Billet d'humeur sarcastique et en colère par Pierre Nerval
L'indépendance de la justice… ou l'indépendance de qui ?
Il existe en France un principe dont tout le monde parle avec des trémolos dans la voix : l'indépendance de la justice.
À entendre certains magistrats, certains syndicats et certains commentateurs, cette indépendance serait devenue une sorte de dogme sacré, intouchable, indiscutable, presque divin. Quiconque ose poser une question est immédiatement soupçonné de vouloir instaurer la dictature.
Pourtant, lorsqu'on regarde de plus près le fonctionnement réel du système, quelques interrogations légitimes apparaissent.
...
Depuis trente ans, une pratique s'est installée : le ministre de la Justice suit systématiquement les avis du Conseil supérieur de la magistrature. Au point que cette habitude est désormais présentée comme une évidence républicaine.
Mais enfin, une habitude devient-elle automatiquement une vérité absolue ?
Voilà maintenant que certains souhaitent inscrire dans la Constitution l'abandon définitif du dernier pouvoir dont dispose encore le garde des Sceaux concernant les nominations et les sanctions des magistrats du parquet.

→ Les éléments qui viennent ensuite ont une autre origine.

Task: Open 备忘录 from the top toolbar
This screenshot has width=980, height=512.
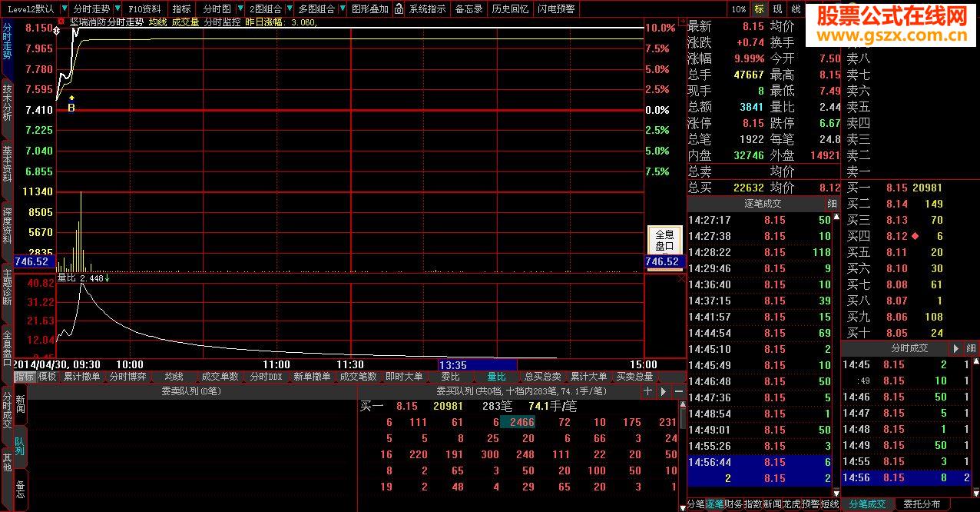Action: pos(469,8)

Autrement dit : retirer au pouvoir politique élu le peu d'influence qu'il conserve encore sur une institution qui exerce pourtant un pouvoir immense sur la vie des citoyens.
Le raisonnement est toujours le même :
- Il faut protéger la justice du pouvoir politique.
Très bien.
Mais qui protège les citoyens d'une justice qui ne serait plus contrôlée par personne ?
Voilà la question qui fâche.
Car derrière le noble mot "indépendance" se cache parfois une réalité moins glorieuse.
De nombreux magistrats eux-mêmes dénoncent depuis des années le poids du corporatisme, l'influence des syndicats et parfois certaines lectures idéologiques des affaires judiciaires.
Le problème n'est pas qu'un magistrat ait des convictions.
Le problème est de prétendre qu'il n'en a aucune.
Comme si l'être humain déposait miraculeusement ses opinions au vestiaire en entrant dans un tribunal.
La fiction est charmante.
La réalité l'est beaucoup moins.
Et le plus étonnant reste peut-être l'absence de véritable code disciplinaire clair et précis.
...
Dans la plupart des professions, les fautes sont définies.
Les sanctions sont connues.
Les règles sont écrites.
Chez les magistrats, les frontières paraissent parfois aussi nettes qu'un brouillard breton au mois de novembre.
On invoque alors la déontologie.
On parle de principes.
On discute d'esprit des textes.
Bref, on navigue à vue.
Mais rassurez-vous : ceux qui réclament davantage de pouvoir pour leur institution sont souvent les mêmes qui refusent que l'on regarde de trop près comment elle fonctionne.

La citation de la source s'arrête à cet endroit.